*Work order*: Out of the entries that follow, copy each line containing "chevron".

*Extracted information*:
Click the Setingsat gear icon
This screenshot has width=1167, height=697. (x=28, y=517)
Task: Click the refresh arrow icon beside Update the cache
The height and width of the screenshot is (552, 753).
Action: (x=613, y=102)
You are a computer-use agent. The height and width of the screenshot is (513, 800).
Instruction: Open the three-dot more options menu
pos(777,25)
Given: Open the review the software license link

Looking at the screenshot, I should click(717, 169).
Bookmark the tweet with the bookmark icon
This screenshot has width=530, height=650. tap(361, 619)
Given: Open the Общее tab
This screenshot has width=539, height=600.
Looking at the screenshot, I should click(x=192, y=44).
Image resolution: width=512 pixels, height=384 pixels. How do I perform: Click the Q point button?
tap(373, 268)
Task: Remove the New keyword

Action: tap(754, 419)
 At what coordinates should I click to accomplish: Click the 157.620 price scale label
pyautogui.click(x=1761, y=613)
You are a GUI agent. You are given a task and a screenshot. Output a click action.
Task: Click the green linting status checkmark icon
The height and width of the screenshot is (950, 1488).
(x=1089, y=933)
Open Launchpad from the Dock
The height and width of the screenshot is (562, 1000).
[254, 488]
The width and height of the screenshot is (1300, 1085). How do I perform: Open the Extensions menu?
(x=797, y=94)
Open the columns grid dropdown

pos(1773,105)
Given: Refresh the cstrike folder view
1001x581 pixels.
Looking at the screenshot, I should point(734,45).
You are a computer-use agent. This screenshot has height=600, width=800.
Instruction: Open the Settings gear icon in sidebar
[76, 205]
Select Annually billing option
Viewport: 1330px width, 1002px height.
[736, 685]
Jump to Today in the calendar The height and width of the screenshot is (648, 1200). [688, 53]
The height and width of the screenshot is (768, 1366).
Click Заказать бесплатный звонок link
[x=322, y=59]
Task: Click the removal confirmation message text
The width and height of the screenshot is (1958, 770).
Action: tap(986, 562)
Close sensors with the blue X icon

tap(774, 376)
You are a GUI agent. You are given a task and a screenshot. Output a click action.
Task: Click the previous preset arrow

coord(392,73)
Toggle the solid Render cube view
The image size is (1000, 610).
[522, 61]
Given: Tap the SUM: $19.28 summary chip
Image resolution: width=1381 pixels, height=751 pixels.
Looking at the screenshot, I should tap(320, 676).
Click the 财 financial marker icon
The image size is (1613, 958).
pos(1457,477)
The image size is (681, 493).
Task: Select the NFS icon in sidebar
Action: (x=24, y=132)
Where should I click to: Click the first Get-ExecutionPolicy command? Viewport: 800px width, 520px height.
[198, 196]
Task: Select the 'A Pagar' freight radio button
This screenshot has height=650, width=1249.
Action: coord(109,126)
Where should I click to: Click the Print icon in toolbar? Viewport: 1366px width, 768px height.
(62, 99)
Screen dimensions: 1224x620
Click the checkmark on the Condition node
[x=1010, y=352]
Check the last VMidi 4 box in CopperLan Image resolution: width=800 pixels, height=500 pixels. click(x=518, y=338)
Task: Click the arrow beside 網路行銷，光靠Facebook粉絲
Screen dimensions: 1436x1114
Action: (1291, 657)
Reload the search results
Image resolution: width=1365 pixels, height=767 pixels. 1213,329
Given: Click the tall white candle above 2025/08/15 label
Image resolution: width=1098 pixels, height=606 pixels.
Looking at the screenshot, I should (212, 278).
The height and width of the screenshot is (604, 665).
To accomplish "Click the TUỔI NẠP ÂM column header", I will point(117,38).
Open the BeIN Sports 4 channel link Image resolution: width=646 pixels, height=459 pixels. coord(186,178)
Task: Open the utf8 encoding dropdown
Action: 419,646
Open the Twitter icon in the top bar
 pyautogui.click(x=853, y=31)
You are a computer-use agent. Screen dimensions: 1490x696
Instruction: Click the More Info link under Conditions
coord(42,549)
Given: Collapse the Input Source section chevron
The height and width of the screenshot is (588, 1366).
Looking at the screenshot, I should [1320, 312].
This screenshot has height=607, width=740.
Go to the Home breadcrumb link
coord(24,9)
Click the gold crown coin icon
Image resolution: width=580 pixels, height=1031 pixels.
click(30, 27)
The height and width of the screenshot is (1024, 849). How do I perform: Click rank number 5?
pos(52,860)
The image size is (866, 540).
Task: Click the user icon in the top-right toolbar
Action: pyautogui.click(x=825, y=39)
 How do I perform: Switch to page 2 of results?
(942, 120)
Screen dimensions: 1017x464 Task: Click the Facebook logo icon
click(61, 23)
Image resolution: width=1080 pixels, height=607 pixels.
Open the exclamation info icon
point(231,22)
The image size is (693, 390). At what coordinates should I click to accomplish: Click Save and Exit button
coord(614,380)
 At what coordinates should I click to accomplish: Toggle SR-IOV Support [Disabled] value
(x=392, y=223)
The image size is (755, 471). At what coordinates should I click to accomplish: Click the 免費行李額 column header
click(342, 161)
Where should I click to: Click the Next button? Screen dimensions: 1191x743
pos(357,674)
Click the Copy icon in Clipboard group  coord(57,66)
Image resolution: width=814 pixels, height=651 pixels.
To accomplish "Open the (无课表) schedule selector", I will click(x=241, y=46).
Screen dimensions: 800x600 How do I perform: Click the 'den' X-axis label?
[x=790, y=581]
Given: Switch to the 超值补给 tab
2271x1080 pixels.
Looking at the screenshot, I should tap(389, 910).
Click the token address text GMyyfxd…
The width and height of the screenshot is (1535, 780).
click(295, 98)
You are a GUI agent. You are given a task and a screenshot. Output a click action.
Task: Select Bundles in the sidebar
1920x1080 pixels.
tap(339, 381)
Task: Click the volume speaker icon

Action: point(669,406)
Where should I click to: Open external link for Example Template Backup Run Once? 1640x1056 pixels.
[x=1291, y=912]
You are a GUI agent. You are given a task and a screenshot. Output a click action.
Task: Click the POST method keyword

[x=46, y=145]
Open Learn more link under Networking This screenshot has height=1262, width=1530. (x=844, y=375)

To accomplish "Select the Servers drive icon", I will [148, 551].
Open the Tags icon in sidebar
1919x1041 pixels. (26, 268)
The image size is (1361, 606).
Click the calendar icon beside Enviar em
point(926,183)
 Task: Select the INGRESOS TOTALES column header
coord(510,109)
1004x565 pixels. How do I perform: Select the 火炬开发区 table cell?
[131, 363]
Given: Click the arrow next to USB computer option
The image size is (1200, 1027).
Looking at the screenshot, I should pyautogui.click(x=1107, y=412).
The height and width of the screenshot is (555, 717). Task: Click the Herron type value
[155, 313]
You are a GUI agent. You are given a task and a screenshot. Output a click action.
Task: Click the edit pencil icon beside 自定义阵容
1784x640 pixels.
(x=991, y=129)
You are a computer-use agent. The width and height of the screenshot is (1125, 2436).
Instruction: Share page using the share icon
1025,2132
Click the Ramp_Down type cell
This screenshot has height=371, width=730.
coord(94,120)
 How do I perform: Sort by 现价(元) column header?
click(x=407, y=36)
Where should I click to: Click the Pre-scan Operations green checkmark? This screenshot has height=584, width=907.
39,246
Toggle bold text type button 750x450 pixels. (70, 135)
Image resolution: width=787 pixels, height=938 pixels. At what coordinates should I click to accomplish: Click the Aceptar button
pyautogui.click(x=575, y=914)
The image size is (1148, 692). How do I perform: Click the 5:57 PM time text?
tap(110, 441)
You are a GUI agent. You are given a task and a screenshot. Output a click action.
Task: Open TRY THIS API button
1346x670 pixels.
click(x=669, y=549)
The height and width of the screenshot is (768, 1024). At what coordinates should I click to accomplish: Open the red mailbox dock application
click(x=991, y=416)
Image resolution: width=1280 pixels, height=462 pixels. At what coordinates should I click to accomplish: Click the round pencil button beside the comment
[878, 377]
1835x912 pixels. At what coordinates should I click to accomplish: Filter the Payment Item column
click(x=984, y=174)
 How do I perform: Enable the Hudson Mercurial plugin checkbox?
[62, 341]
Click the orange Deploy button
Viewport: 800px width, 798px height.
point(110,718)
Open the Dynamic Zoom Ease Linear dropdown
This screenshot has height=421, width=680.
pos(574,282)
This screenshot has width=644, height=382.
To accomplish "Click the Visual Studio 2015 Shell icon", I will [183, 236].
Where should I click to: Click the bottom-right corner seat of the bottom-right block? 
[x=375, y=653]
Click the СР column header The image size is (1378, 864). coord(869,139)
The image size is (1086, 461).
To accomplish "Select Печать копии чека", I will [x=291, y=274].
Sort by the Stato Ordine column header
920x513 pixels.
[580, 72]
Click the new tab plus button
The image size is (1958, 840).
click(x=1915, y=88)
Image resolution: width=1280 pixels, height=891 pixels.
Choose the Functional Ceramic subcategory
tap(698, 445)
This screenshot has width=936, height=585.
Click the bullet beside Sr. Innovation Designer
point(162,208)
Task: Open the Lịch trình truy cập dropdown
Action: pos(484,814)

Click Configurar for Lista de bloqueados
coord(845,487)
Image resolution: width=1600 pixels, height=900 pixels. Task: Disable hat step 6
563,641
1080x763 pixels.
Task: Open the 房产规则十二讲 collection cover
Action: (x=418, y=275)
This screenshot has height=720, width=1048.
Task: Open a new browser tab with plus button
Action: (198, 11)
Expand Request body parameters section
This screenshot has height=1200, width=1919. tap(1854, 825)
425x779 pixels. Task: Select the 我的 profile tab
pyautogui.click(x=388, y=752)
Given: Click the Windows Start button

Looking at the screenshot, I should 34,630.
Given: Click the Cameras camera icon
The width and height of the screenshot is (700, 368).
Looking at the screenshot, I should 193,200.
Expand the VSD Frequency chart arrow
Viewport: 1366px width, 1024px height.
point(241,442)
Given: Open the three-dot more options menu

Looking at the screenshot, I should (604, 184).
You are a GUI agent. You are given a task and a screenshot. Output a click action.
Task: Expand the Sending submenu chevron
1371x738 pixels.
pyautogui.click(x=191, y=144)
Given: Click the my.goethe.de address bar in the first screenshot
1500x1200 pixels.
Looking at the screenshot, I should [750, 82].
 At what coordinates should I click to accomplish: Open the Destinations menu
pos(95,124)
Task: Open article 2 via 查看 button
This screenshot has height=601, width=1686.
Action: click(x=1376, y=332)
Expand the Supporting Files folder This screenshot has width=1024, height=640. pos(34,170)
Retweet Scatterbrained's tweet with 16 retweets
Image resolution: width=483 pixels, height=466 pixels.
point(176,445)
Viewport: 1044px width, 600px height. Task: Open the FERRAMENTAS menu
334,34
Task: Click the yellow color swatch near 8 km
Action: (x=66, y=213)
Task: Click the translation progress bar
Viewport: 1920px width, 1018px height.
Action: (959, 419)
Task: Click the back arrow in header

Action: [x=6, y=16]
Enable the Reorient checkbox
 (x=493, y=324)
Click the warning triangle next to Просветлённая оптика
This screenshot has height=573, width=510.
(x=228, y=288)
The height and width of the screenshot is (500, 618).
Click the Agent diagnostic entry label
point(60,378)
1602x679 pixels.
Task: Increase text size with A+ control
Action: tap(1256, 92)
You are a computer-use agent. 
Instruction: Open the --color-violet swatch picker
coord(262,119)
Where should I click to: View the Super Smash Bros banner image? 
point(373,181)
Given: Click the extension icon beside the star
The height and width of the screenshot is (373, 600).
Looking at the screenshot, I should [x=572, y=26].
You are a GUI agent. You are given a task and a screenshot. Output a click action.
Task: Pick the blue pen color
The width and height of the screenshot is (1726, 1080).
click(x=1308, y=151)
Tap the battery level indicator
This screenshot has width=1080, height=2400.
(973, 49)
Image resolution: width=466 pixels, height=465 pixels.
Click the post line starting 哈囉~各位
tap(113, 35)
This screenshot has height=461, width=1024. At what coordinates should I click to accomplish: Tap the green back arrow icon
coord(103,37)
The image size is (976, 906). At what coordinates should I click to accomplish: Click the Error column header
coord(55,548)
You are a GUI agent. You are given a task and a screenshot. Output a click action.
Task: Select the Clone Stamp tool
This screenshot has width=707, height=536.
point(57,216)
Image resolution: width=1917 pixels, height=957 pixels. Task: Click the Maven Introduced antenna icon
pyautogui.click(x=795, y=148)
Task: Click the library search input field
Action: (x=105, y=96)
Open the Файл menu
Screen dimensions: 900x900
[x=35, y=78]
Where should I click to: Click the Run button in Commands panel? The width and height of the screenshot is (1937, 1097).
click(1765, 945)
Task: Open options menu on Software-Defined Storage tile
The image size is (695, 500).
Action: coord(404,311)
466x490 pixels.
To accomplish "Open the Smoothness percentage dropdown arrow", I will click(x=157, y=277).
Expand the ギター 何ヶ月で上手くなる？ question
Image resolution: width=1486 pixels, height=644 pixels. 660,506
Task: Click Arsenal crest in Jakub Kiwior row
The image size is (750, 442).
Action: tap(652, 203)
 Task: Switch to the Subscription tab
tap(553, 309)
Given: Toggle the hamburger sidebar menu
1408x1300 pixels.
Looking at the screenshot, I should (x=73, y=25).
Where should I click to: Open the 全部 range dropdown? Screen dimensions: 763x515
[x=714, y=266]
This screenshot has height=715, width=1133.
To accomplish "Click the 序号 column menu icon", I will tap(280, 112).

*Your response*:
Given: Collapse the Input Source section chevron
Task: Expand the Sending submenu chevron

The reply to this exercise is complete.